The young person’s task is to primarily emancipate from his or her original family. I have a chapter in my book, Recovery: Plain and Simple, titled, “Saying Goodbye to Mom and Dad.” The teen and early twenties, and now, even men and women in their early thirties, focus on establishing themselves in the world, and perhaps, creating a new family. The middle-aged person’s task is to discover and express their own uniqueness as an individual and to more fully develop, expand their personality, which Carl Jung defined as, “the supreme realization of the innate idiosyncrasy of a living being.” In other words, really start the unbecoming process, the cookie-cutter, programmed, indoctrinated human we’ve become. We start dropping the false-selves, and stop straying too far afield from the path, which Nature/God/Higher Power intended us to follow and become the person we were meant to be all along.
In the process of becoming a husband, wife, lawyer, teacher, millionaire, starving artist, and thus be able to meet the demands of careers and families, we end up abandoning pursuits and interests, which at one time in our lives, gave us enthusiasm, zest and meaning.
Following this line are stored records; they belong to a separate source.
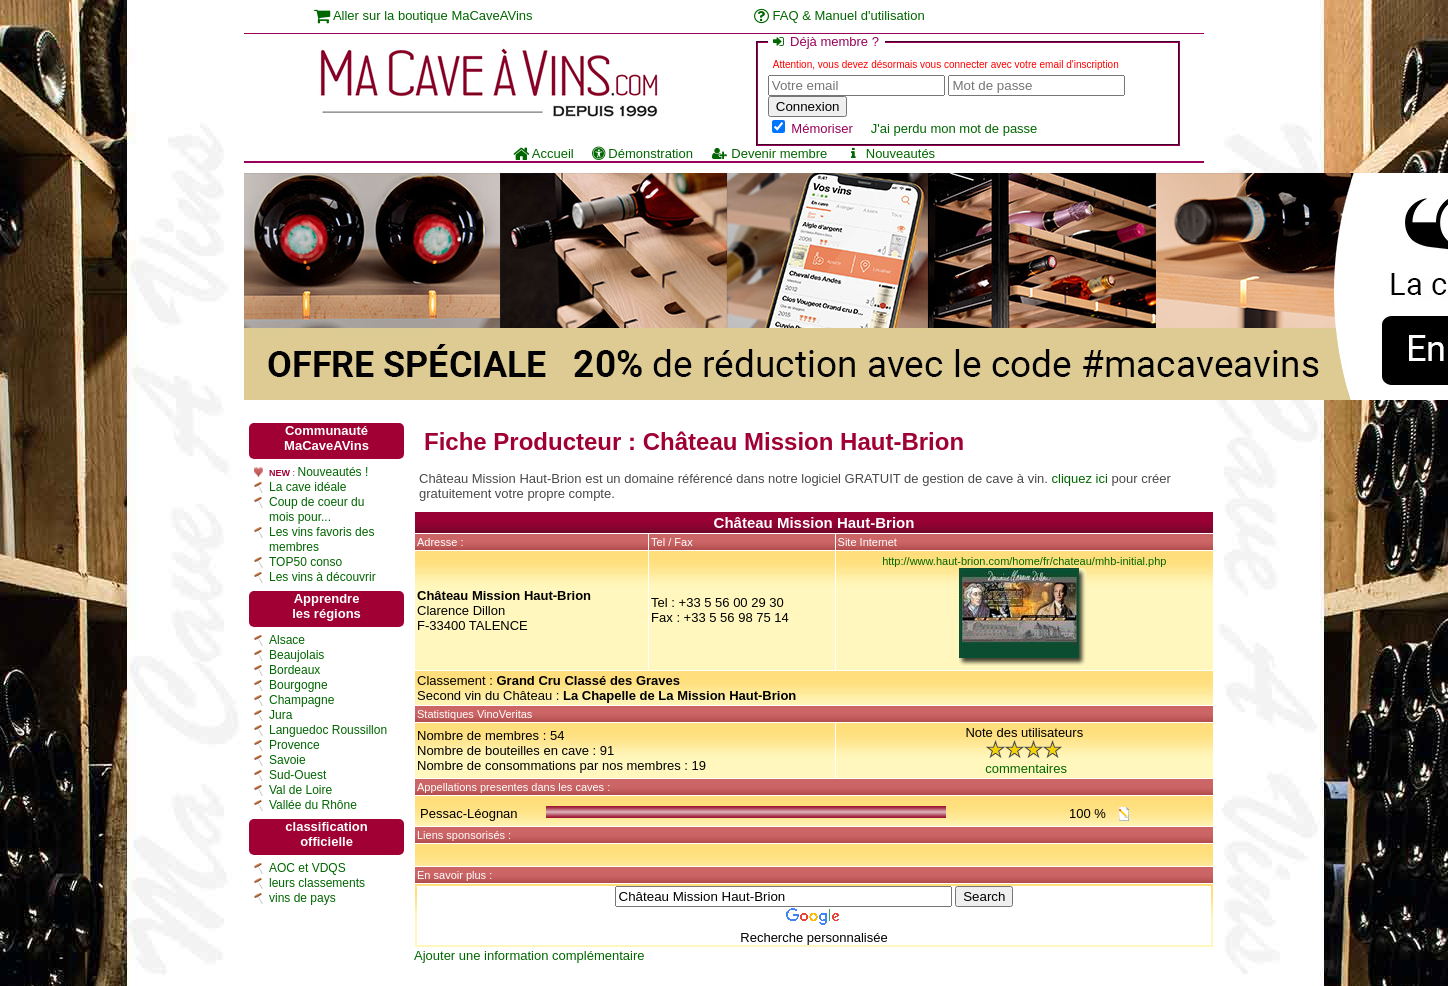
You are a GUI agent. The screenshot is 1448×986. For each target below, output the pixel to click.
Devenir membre (769, 153)
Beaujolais (296, 655)
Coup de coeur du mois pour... (316, 509)
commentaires (1026, 768)
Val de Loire (300, 790)
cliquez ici (1080, 478)
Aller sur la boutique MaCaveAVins (423, 15)
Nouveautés (890, 153)
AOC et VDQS (307, 868)
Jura (280, 715)
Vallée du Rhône (313, 805)
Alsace (287, 640)
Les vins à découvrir (322, 577)
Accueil (543, 153)
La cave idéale (307, 487)
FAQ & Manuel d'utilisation (839, 15)
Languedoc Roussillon (328, 730)
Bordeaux (294, 670)
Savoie (287, 760)
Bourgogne (298, 685)
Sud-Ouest (297, 775)
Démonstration (642, 153)
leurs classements (317, 883)
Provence (294, 745)
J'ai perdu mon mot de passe (954, 128)
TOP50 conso (305, 562)
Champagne (301, 700)
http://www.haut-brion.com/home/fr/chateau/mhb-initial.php (1024, 561)
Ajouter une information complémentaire (529, 955)
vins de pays (302, 898)
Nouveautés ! (333, 472)
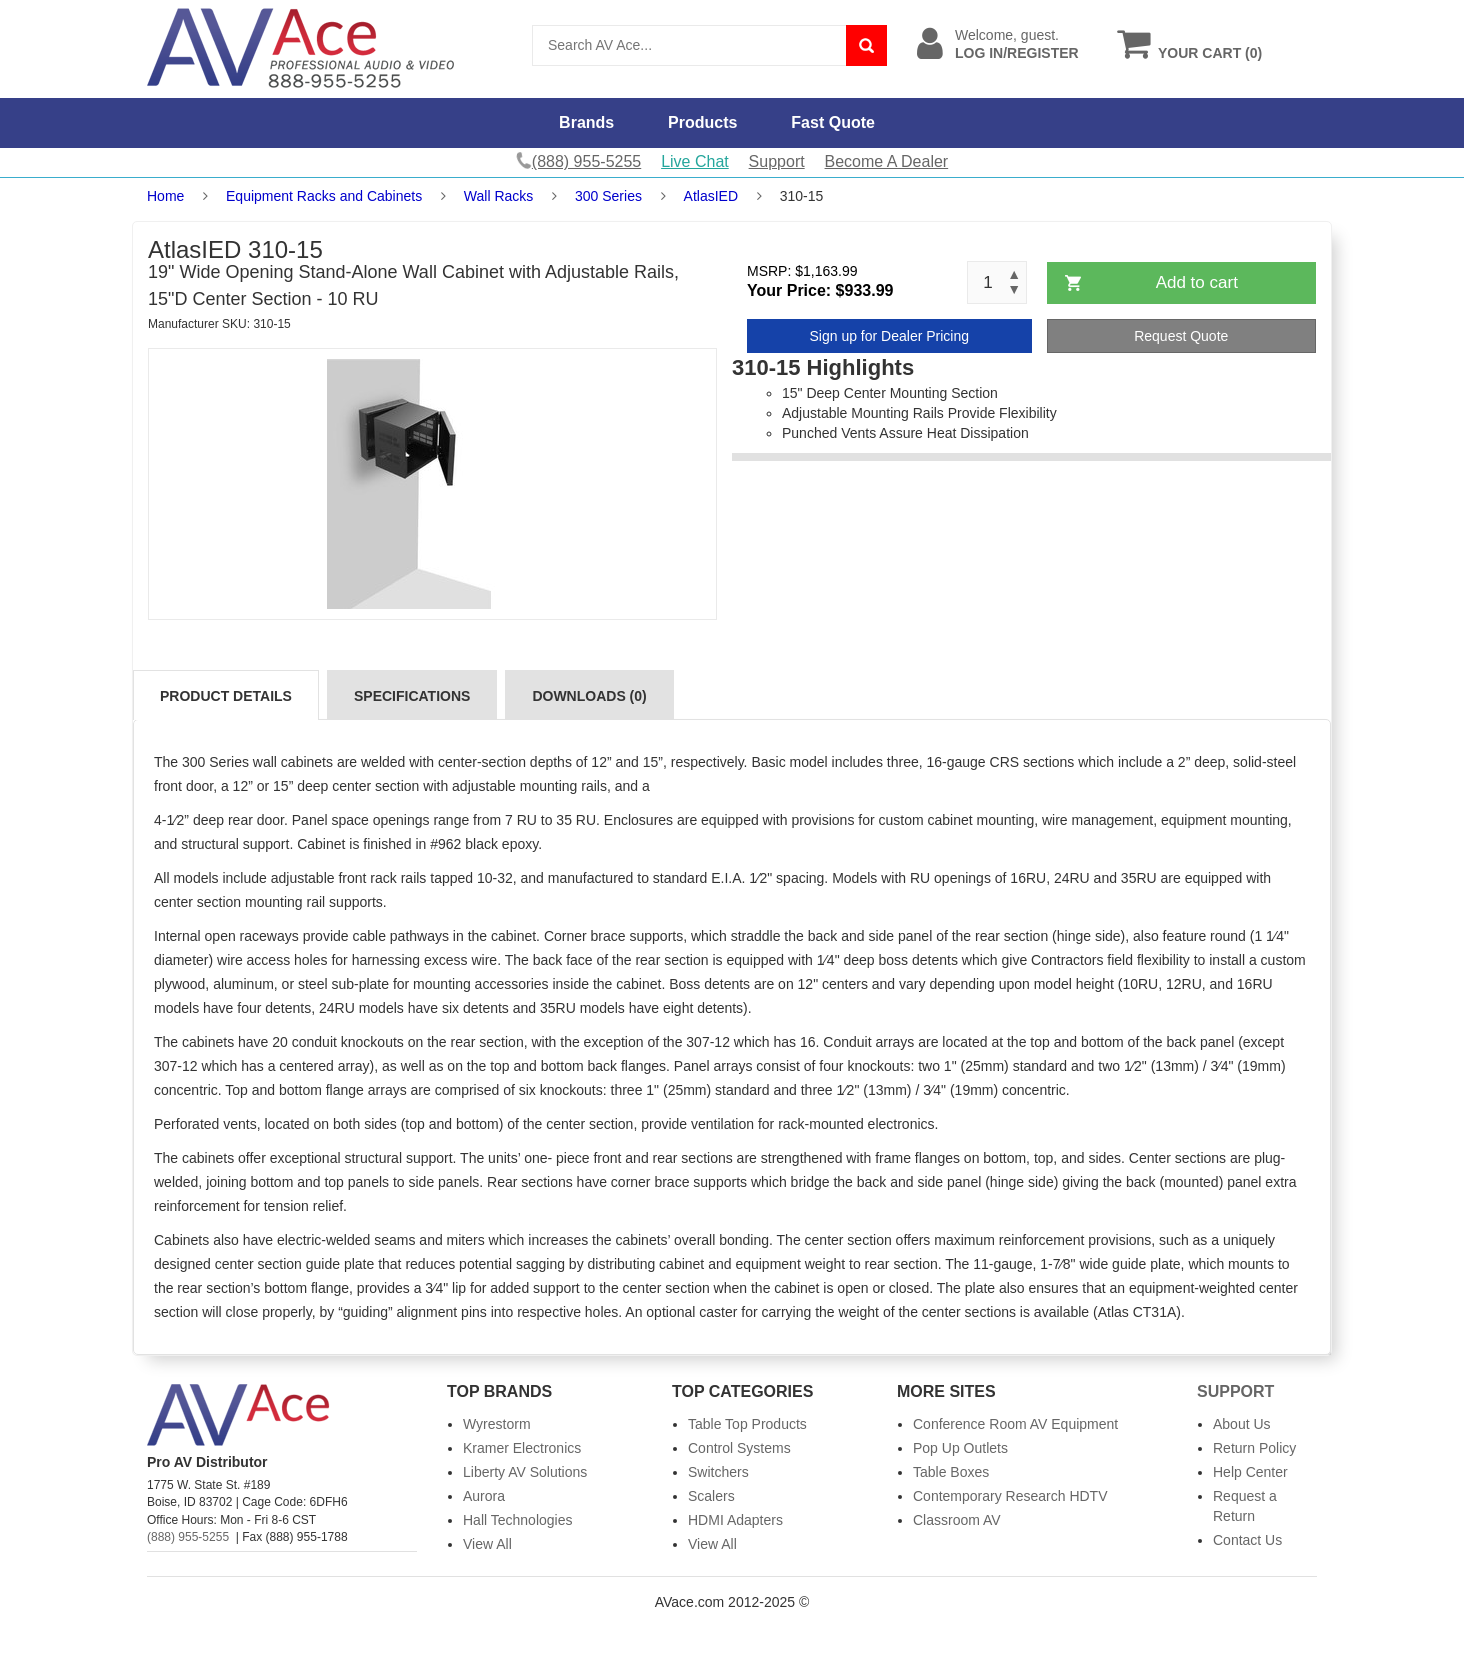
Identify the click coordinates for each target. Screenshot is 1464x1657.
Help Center (1250, 1472)
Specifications (412, 696)
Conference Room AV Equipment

In my book The Half-Lived Life: Overcoming Passivity and Rediscovering Our Authentic Self, I encourage my readers, clients and workshop participants to recall what their passions, talents and loves – before the bills and the babies, the mortgages and manias came – and turn and rediscover those all-but- forgotten and neglected sides of themselves. When they do, so many turn once again to music, painting, writing, poetry, drama and other pursuits that enthralled them. Once this happens, our center of gravity of our personality shifts into action, and this center might be called our “Authentic Self,” which is more capable of joy than our false selves are capable of attaining happiness.
By stripping away these personas during the Unbecoming process we come home to ourselves; we more deeply accept ourselves, and thus, begin to accept life on life’s terms. Some might even go so far to say they “made their peace with their God,” or “it’s the way life is.” We become a more receptive human being instead of a “human doing” and increase our ability to be less clingy to whatever comes and goes, surrendering what is no longer ours to hold on to and receiving that which is ready to come. We stop trying to force everything to bend to our will and stop thinking we know how everything and everyone should go and who should come back and when. All of this creates a greater ability to exist in the “now.” Once we stop turning the dials and pulling all of life’s levers, we meet the great giver of joy – our deepest Self.